From Amritsar David travelled by the Shatabdi Express to Delhi where once again he stayed with wonderfully hospitable friends from The Leprosy Mission. The Climate Reality Project India's function launching environmental educational material for schools was the purpose of this trip. It was well worth attending for the networking value alone, but before that he was invited home to the principal of a CNI School in Simla and her family. We'll be back in Delhi for a conference next week, and for David to meet TCRP India's Country Director to learn how to use this material in "his" state of Himachal Pradesh.
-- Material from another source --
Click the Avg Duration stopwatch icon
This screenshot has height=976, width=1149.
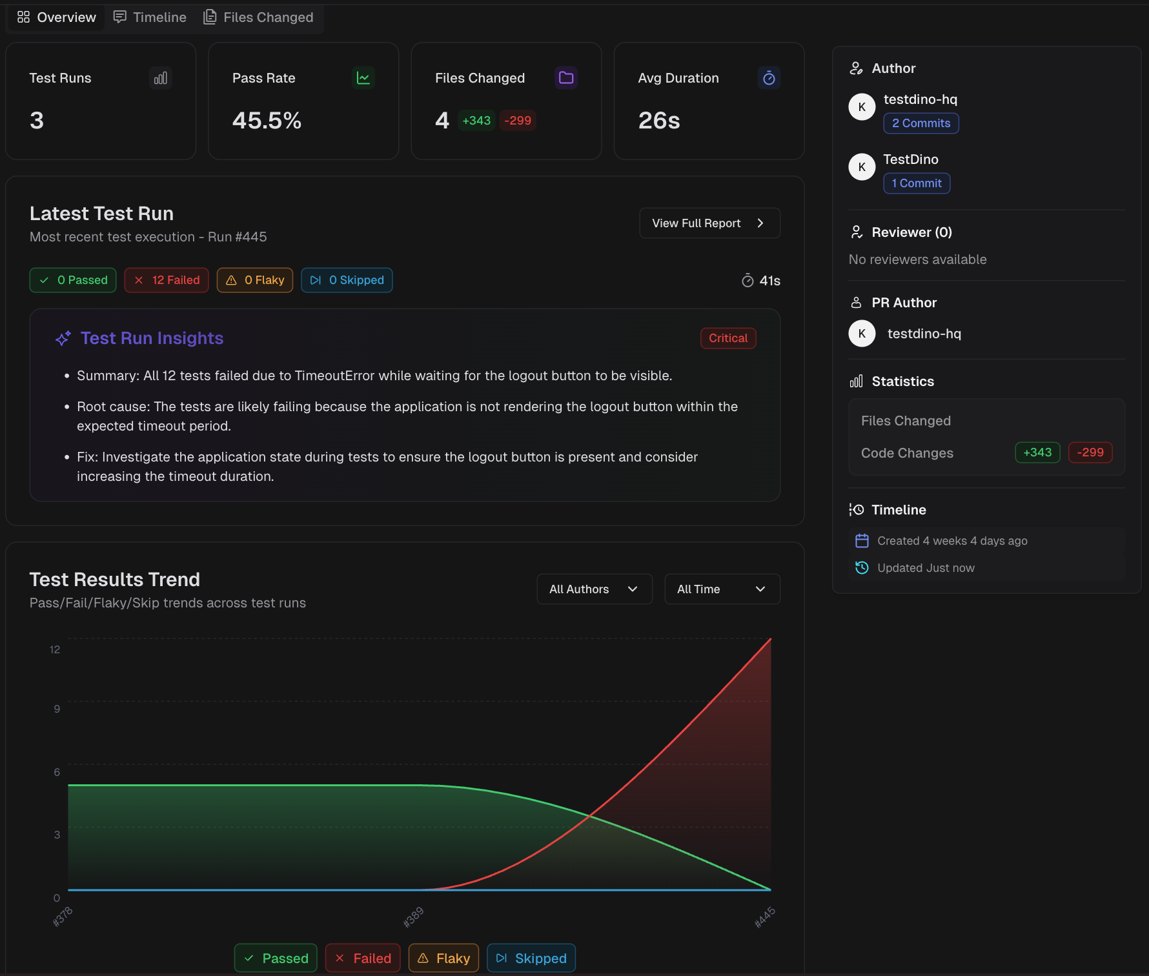click(769, 78)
The link with TCRPI feels like an excellent "fit" with Amritsar Diocese's Eco-Care Project, particularly with its emphasis on communicating ecological concern in schools.
We also look forward next week to catching up, again in Chandigarh, with an Indian friend from Australia and his wife. Several of their friends and family have helped David to find outlets for several building products to make life more comfortable in Manali; that was the last thing he did on the trip just concluded. As we write there has been heavy snowfall, the power has failed and won’t be restored for several days, and it is 10°C in our flat. Better insulation and heating feels important.
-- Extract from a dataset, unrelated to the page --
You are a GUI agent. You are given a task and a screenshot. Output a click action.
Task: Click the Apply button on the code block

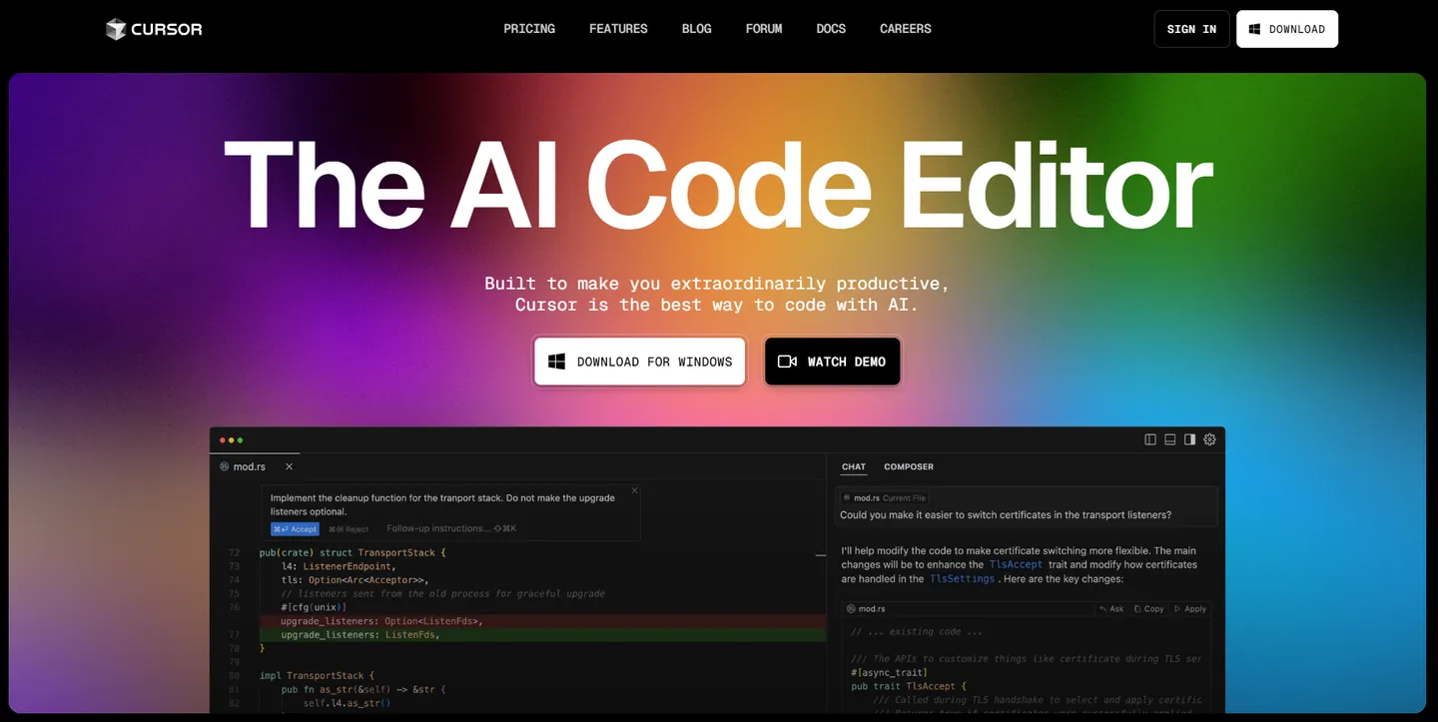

So, that was a little on our everyday lives in Manali, and on how our respective projects are developing.
Lena & David Reichardt
Thanks David, great to hear news of every day life for you both.
ReplyDeleteWhile you have been coping with cold, much of Australia has been suffering extreme heat. 40+ across much of the country. Rain in the last few days is giving some relief but the drought increases in northern NSW and South Western Qld.